Lily Rani Biswas

Personal information
- Full name: Lily Rani Biswas
- Born: 5 December 1989 (age 36) Gopalgonj, Bangladesh
- Batting: Right-handed
- Bowling: Right-arm medium
- Role: Bowler

International information
- National side: Bangladesh (2012–2013);
- T20I debut (cap 14): 12 September 2012 v South Africa
- Last T20I: 14 September 2013 v South Africa

Domestic team information
- 2008/09–2009/10: Dhaka Division
- 2010/11: Barisal Division
- 2012/13–2017/18: Dhaka Division

Career statistics
| Competition | WT20I | WLA | WT20 |
| Matches | 4 | 13 | 10 |
| Runs scored | 0 | 9 | 15 |
| Batting average | 0.00 | 1.28 | 5.00 |
| 100s/50s | 0/0 | 0/0 | 0/0 |
| Top score | 0* | 3 | 11 |
| Balls bowled | 48 | 597 | 157 |
| Wickets | 2 | 18 | 5 |
| Bowling average | 24.50 | 14.55 | 27.80 |
| 5 wickets in innings | 0 | 0 | 0 |
| 10 wickets in match | 0 | 0 | 0 |
| Best bowling | 2/18 | 4/32 | 2/18 |
| Catches/stumpings | 0/– | 4/– | 0/– |
- Source: CricketArchive, 16 April 2022

= Lily Rani Biswas =

Bangladeshi cricketer (born 1989)

Lily Rani Biswas (লিলি রানী বিশ্বাস; born 5 December 1989) is a Bangladeshi former cricketer who played as a right-arm medium bowler.

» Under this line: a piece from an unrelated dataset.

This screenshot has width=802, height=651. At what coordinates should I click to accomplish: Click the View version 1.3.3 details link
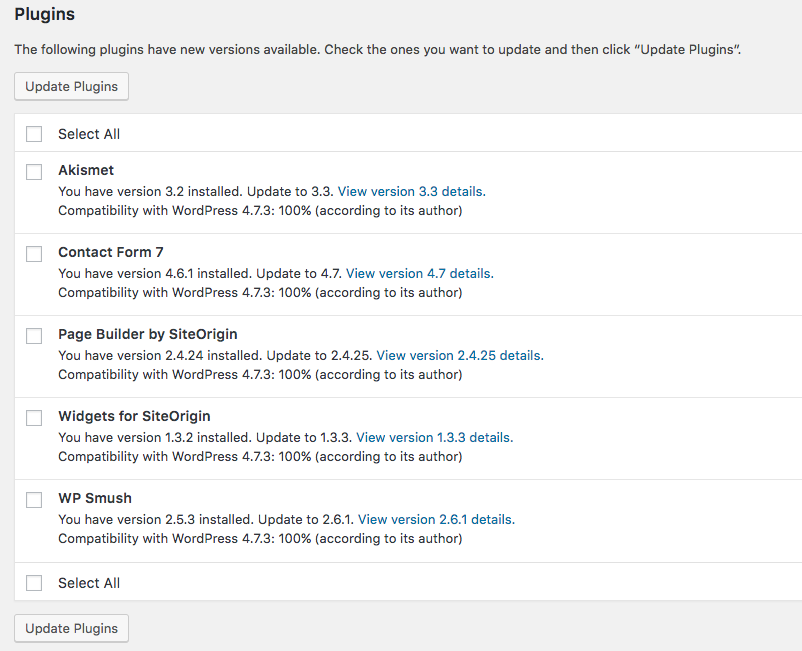(x=434, y=437)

She appeared in four Twenty20 Internationals for Bangladesh during a little over a year in 2012–2013 and played domestic cricket for Dhaka Division and Barisal Division.

In June 2018, she was part of Bangladesh's squad that won their first ever Women's Asia Cup title, although she did not play a match. Later that same month, she was named in Bangladesh's squad for the 2018 ICC Women's World Twenty20 Qualifier tournament.